LAGOS (AFP) — A US documentary filmmaker and journalist detained for spying in Nigeria's volatile oil-rich Niger Delta has been released, police and a Paris-based media watchdog said Wednesday.
"I can confirm that Andrew Berends has been released," a senior police officer in Rivers state told AFP, without giving details.
The Paris-based Reporters Without Borders (RSF) said it was "relieved" Berends had been released, but said he had been interrogated for 10 consecutive days by the police.
RSF said Berends had been arrested "just for doing his job and no other reason".
Berends was arrested in Port Harcourt with his Nigerian translator Samuel George as well as a businessman on August 31.
"The translator and the businessman have been temporarily released yesterday but are still scheduled to report back to the security services tomorrow," the RSF said.
In April, four US documentary makers and their Nigerian fixer were held for six days on similar charges and in September last year two German journalists and a US activist were detained for two weeks.

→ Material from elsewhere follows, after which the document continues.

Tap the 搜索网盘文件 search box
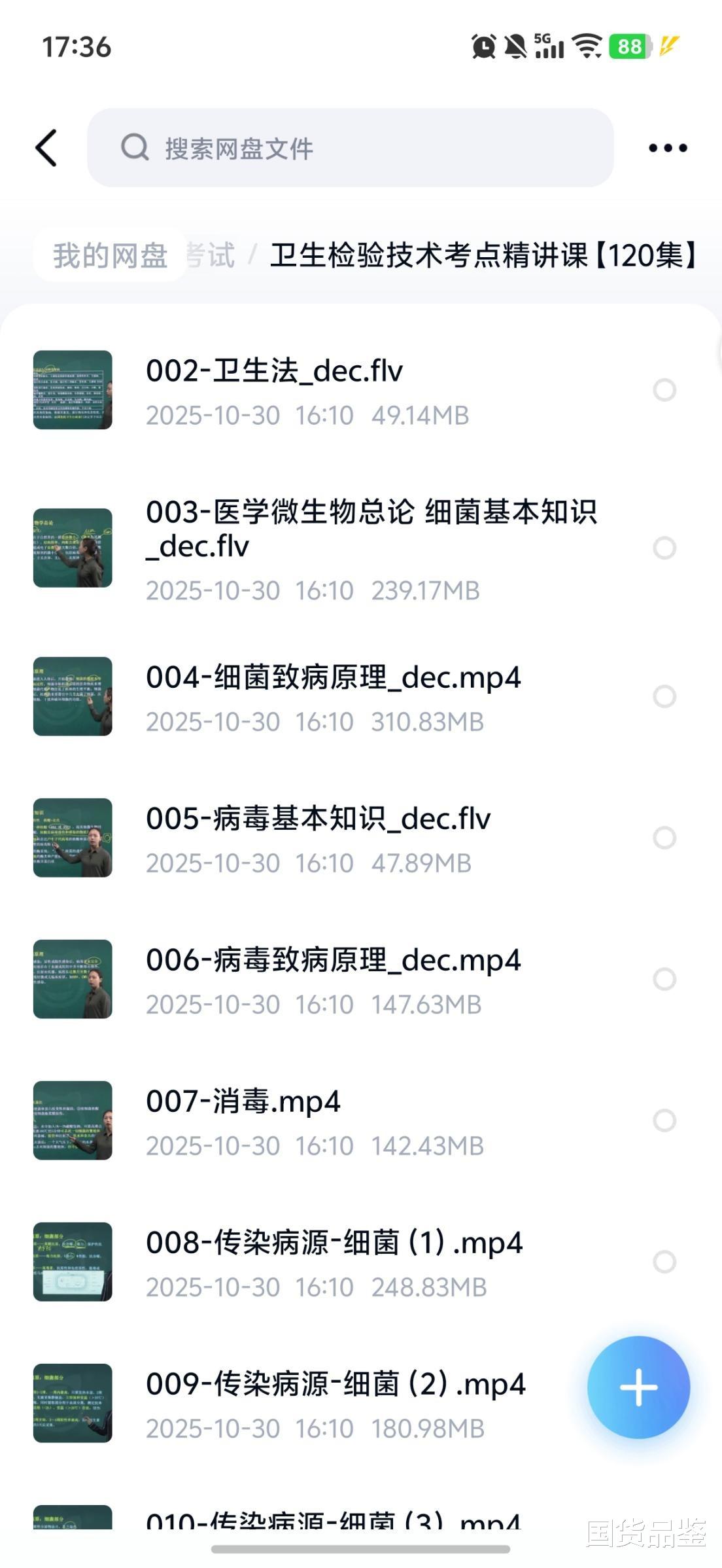The image size is (722, 1568). [x=350, y=148]
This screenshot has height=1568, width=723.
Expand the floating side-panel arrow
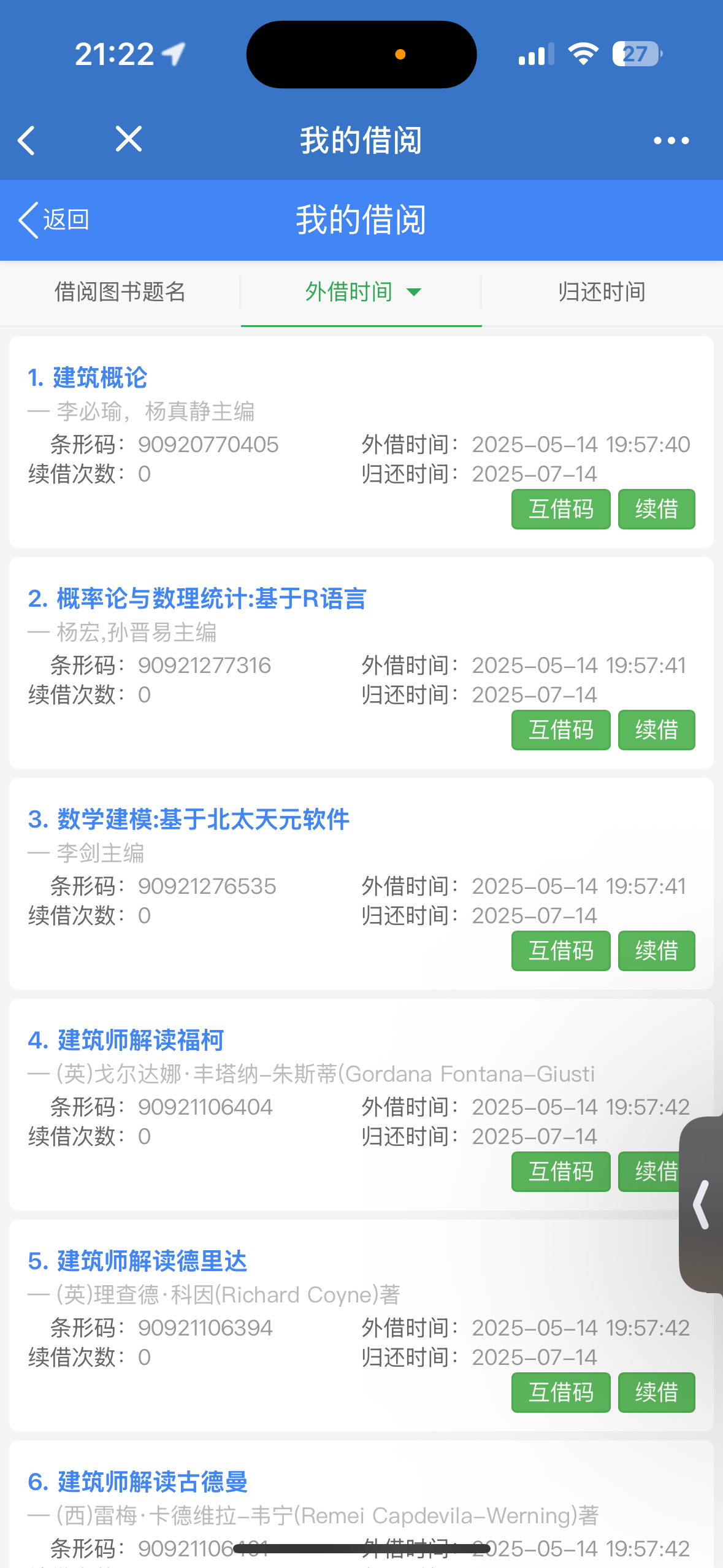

The Niger Delta is Nigeria's oil hub where armed militant groups -- demanding greater control of the region's oil wealth by locals -- regularly attack installations and kidnap local and expatriate workers.
The unrest has reduced Nigeria's oil output by a quarter, causing it to lose its position as Africa's biggest oil producer to Angola, according to the Organization of Petroleum Exporting Countries (OPEC).